Hourglass Luminous Light Ambient Lighting Powder
Hourglass Luminous Light Ambient Lighting Powder

Hourglass Luminous Light Ambient Lighting Powder ($45.00 for 0.35 oz.) is described as a “champagne pearl.” It’s a light peach with a white shimmer but really goes on mostly colorless on the skin. This shade is designed to “create a soft, incandescent candlelight glow.” It seemed just slightly brightening but added a fine sheen all-over the skin. When blended, I did not see any shimmer particles actually on the skin, though swatched heavily on the arm or hand will show some–but these seem to really blend and sheer out.
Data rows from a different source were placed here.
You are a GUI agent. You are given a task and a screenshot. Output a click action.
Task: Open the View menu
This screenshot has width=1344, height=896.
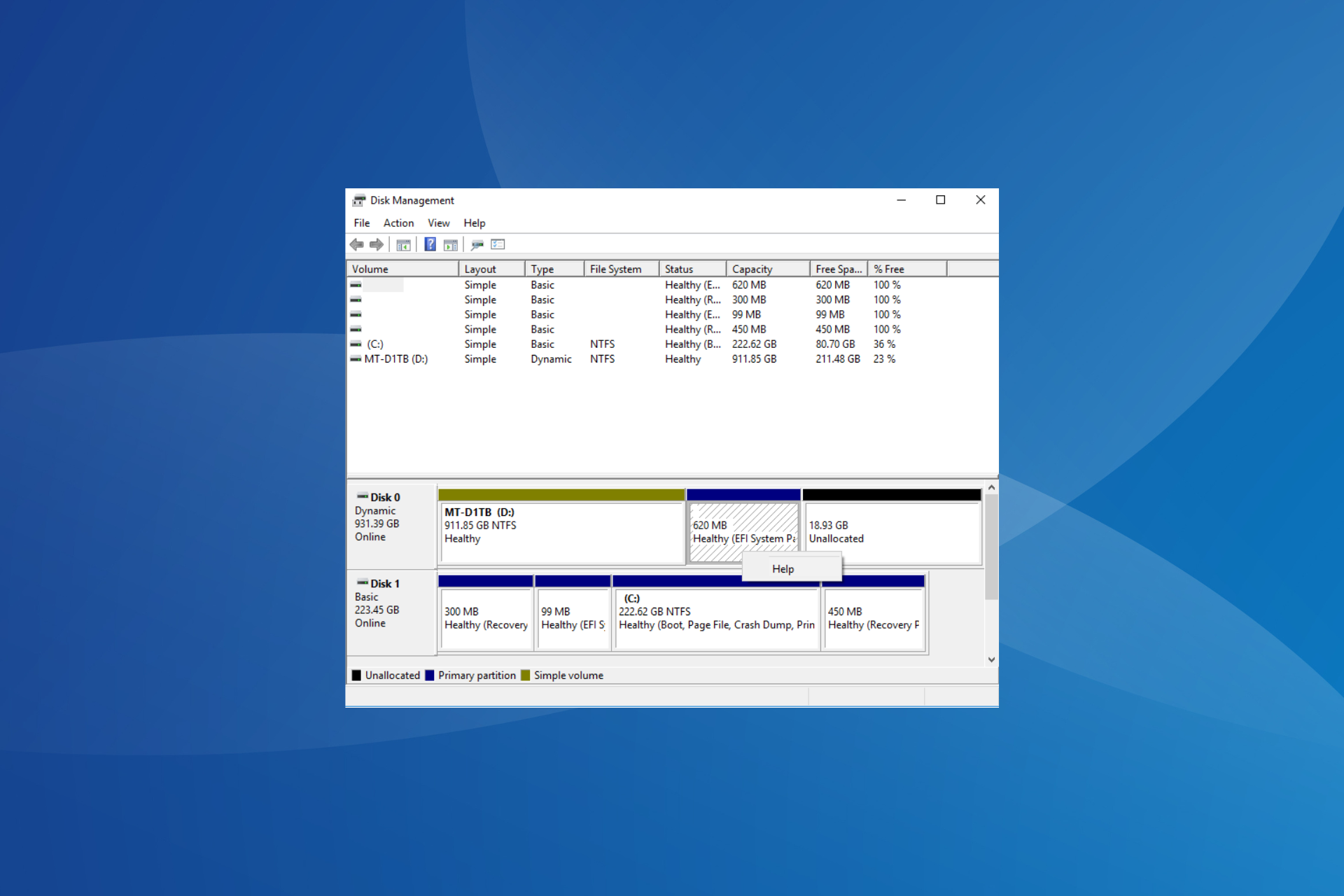coord(437,223)
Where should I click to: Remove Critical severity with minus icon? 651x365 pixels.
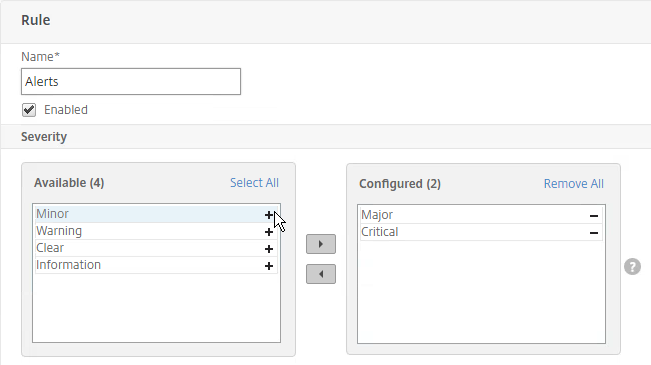[x=594, y=233]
The effect is, indeed, luminous.  I would describe it as a step above glowy or a sheen, because I think the effect is a bit more obvious as a result of the sheen of the powder overall.

The texture of Hourglass’ Ambient Lighting Powders is incredibly finely-milled; so soft that there is a tendency for excess powder to kick up and around the product. I did not experience powderiness on the skin, but it was enough excess to see it disperse in the air and get all over the compact. Though, on the plus side, I think that powderiness will work well for those with oily skin types, as it will help to mattify a bit during application. Luminous Light seemed to yield a rather luminous sheen, not so over-the-top that it acts like a traditional highlighter but not quite as subtle as other finishing powders.  It may be touted as a finishing powder, but it worked well to set my makeup, too, and helped prolong the wear of my foundation by an hour or so.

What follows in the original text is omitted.